■ **Task directions**: The word "gruppi" marks the lines to copy; find all of them in the entries below.

(Saved data entries)
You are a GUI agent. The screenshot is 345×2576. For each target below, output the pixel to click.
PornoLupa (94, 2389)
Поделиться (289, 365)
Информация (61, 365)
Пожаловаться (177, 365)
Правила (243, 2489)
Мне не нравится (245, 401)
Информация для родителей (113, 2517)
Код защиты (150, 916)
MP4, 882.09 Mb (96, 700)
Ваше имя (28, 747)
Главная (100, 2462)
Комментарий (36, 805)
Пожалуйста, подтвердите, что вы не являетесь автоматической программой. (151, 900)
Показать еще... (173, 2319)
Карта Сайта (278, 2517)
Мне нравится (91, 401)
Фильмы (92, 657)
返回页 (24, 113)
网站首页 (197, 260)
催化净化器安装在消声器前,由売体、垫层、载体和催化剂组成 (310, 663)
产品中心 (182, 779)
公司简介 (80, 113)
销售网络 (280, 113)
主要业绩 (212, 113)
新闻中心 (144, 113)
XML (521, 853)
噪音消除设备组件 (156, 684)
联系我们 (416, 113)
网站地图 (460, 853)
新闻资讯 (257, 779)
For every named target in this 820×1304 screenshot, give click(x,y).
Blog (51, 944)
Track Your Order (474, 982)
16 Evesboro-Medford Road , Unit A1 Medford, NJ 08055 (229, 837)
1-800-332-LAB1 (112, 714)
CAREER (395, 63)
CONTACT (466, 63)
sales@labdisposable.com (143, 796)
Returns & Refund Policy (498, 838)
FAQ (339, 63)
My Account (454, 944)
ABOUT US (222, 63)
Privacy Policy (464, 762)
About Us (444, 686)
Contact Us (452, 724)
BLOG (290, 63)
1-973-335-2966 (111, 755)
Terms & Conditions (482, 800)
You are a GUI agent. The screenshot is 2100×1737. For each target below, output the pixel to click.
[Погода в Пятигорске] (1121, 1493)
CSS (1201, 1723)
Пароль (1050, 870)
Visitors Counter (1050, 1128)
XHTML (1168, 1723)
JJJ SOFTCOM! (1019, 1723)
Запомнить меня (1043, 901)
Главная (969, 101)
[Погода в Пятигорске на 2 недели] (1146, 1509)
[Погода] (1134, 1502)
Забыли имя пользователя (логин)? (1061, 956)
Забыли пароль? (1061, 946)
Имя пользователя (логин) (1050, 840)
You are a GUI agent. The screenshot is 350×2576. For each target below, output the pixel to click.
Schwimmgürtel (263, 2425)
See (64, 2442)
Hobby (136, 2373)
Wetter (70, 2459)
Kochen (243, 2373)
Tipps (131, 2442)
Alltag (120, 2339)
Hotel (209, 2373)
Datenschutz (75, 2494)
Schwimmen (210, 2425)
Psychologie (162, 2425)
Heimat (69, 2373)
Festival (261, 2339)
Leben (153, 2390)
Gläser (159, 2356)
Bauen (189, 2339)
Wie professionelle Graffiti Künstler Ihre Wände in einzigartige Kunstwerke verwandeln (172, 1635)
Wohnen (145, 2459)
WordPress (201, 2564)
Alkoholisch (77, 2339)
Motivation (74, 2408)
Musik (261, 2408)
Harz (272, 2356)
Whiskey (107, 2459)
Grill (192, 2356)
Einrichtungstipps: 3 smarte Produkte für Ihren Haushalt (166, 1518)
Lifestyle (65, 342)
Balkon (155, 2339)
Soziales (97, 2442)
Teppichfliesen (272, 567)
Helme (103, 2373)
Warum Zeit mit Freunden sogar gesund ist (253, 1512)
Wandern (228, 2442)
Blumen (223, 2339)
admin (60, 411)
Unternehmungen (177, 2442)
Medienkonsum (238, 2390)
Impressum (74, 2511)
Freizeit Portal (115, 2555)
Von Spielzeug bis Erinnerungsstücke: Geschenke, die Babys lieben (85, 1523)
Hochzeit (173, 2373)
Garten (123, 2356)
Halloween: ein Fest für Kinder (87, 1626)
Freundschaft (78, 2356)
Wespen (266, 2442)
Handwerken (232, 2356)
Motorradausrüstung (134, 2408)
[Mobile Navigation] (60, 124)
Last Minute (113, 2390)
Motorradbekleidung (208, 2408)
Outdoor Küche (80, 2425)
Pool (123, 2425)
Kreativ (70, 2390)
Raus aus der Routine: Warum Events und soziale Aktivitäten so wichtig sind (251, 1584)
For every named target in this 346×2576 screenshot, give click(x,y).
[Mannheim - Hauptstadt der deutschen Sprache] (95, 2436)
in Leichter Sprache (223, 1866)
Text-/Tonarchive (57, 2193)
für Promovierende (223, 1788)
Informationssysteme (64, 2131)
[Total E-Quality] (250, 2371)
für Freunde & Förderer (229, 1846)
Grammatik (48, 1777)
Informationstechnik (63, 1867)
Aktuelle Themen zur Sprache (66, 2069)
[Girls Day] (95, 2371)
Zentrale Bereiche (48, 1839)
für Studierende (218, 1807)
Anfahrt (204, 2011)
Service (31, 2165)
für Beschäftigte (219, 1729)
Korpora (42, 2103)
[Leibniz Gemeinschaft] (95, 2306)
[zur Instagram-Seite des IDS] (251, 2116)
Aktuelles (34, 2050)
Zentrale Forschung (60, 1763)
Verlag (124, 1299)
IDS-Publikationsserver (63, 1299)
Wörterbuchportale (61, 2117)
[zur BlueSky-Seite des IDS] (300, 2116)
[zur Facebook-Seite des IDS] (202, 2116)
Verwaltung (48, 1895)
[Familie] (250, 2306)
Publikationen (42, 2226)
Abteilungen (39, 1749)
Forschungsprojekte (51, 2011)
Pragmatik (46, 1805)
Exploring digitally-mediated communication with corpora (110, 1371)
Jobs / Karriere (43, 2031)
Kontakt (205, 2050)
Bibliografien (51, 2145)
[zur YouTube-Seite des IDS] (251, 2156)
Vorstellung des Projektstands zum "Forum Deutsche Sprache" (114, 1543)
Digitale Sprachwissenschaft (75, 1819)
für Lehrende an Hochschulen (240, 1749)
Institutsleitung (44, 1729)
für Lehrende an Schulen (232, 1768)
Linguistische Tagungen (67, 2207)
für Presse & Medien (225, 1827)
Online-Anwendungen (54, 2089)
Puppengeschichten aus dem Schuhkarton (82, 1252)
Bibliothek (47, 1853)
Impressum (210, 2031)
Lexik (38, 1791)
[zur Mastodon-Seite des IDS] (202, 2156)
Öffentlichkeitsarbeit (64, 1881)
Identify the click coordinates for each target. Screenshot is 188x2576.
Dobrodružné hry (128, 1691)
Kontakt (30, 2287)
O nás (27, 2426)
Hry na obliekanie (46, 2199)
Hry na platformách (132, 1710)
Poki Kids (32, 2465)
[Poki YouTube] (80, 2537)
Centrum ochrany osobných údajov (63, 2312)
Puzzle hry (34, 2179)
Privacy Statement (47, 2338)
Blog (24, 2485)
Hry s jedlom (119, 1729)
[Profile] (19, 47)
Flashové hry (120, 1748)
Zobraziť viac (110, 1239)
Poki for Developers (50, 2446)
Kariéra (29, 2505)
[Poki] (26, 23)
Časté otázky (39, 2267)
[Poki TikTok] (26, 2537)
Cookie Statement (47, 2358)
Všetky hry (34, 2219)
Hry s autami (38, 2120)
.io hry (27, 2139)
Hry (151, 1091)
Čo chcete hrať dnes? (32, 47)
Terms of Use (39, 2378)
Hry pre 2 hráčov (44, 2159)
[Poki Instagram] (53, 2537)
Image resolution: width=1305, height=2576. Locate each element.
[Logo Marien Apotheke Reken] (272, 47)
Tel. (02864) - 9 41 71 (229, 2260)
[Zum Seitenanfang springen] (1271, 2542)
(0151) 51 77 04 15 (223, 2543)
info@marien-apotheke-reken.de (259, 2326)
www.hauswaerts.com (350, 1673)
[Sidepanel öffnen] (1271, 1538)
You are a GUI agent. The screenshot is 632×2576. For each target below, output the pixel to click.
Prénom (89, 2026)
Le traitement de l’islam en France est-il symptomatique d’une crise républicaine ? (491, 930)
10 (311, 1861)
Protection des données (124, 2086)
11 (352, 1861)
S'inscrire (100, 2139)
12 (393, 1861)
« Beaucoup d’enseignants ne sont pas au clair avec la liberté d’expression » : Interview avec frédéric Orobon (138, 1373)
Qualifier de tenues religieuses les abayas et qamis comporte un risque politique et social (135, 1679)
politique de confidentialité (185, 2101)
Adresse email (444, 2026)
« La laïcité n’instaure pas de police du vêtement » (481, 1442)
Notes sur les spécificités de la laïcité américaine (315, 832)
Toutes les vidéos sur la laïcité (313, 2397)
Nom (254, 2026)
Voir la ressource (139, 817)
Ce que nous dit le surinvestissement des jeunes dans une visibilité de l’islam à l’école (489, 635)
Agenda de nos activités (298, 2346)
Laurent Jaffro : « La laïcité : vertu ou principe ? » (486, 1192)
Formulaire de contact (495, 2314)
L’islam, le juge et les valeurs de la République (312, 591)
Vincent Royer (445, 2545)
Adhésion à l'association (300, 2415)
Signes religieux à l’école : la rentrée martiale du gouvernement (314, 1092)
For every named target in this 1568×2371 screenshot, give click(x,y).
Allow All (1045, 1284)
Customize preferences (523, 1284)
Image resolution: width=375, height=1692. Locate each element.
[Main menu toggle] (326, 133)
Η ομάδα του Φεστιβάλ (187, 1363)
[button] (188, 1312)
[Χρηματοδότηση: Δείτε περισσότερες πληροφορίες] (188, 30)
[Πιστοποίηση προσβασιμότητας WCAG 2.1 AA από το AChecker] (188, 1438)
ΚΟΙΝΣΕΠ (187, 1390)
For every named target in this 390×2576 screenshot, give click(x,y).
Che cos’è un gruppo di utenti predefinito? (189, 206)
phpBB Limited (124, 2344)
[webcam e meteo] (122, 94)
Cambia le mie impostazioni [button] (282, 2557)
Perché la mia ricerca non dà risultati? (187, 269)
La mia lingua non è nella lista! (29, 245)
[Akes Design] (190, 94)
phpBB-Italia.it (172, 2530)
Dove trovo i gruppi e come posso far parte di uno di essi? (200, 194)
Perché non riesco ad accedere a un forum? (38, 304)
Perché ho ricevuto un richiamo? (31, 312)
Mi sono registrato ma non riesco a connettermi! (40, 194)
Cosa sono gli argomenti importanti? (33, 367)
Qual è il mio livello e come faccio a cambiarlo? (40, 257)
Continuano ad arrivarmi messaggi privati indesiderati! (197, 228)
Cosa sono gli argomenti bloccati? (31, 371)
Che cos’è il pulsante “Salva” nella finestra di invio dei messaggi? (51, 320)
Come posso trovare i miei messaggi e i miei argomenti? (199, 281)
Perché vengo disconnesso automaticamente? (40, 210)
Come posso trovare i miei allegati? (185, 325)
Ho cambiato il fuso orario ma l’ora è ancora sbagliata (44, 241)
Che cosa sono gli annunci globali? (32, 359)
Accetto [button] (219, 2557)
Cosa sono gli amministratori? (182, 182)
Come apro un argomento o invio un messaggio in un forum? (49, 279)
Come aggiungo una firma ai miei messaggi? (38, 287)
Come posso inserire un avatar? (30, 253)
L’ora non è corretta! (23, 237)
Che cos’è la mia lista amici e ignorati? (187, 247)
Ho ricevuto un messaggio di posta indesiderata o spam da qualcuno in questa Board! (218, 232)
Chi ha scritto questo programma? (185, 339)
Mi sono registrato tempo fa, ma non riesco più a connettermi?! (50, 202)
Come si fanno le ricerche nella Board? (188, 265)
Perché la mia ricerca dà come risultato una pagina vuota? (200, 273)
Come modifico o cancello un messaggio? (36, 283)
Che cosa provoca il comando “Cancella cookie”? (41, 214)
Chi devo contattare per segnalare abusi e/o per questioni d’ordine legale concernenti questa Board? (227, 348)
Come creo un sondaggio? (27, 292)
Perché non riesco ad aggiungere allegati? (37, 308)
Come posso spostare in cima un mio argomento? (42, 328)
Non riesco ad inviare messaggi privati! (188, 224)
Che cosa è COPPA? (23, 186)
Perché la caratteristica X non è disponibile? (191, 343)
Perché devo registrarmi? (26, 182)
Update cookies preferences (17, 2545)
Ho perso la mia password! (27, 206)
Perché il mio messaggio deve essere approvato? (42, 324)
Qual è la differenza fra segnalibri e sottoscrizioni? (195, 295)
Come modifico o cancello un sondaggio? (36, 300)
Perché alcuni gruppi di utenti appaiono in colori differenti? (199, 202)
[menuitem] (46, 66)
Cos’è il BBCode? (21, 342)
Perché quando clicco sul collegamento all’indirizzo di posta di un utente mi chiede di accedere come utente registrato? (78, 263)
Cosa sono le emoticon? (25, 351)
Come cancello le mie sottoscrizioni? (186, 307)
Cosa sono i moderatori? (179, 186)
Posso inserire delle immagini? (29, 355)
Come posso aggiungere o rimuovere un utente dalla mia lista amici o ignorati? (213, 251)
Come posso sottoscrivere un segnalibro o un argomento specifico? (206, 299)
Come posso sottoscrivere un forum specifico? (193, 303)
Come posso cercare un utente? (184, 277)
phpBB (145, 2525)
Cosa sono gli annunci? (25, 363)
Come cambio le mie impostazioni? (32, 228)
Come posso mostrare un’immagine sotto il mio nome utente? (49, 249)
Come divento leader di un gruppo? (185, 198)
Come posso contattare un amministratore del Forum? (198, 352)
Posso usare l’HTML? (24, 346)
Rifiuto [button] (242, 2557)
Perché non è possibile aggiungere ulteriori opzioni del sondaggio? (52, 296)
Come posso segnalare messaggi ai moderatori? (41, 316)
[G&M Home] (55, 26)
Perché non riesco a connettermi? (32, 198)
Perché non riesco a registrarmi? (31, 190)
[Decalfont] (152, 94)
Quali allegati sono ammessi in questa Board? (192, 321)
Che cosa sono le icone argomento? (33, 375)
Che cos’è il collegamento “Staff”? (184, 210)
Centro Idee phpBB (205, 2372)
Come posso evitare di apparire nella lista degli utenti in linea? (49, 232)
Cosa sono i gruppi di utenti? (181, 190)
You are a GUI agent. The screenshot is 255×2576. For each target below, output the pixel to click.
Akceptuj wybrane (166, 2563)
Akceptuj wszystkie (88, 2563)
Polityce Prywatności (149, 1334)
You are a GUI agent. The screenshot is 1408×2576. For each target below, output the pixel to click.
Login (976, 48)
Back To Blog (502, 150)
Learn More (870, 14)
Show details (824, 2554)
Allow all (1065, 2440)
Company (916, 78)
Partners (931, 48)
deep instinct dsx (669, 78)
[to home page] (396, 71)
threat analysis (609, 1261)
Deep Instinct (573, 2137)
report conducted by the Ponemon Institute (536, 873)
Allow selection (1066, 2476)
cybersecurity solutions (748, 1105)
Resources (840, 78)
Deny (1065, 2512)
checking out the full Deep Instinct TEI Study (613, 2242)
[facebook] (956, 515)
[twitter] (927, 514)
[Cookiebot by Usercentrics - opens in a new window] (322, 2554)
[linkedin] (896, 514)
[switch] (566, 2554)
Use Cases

■ **Result of the task**:
Dove trovo i gruppi e come posso far parte di uno di essi? (200, 194)
Perché alcuni gruppi di utenti appaiono in colori differenti? (199, 202)
Cosa sono i gruppi di utenti? (181, 190)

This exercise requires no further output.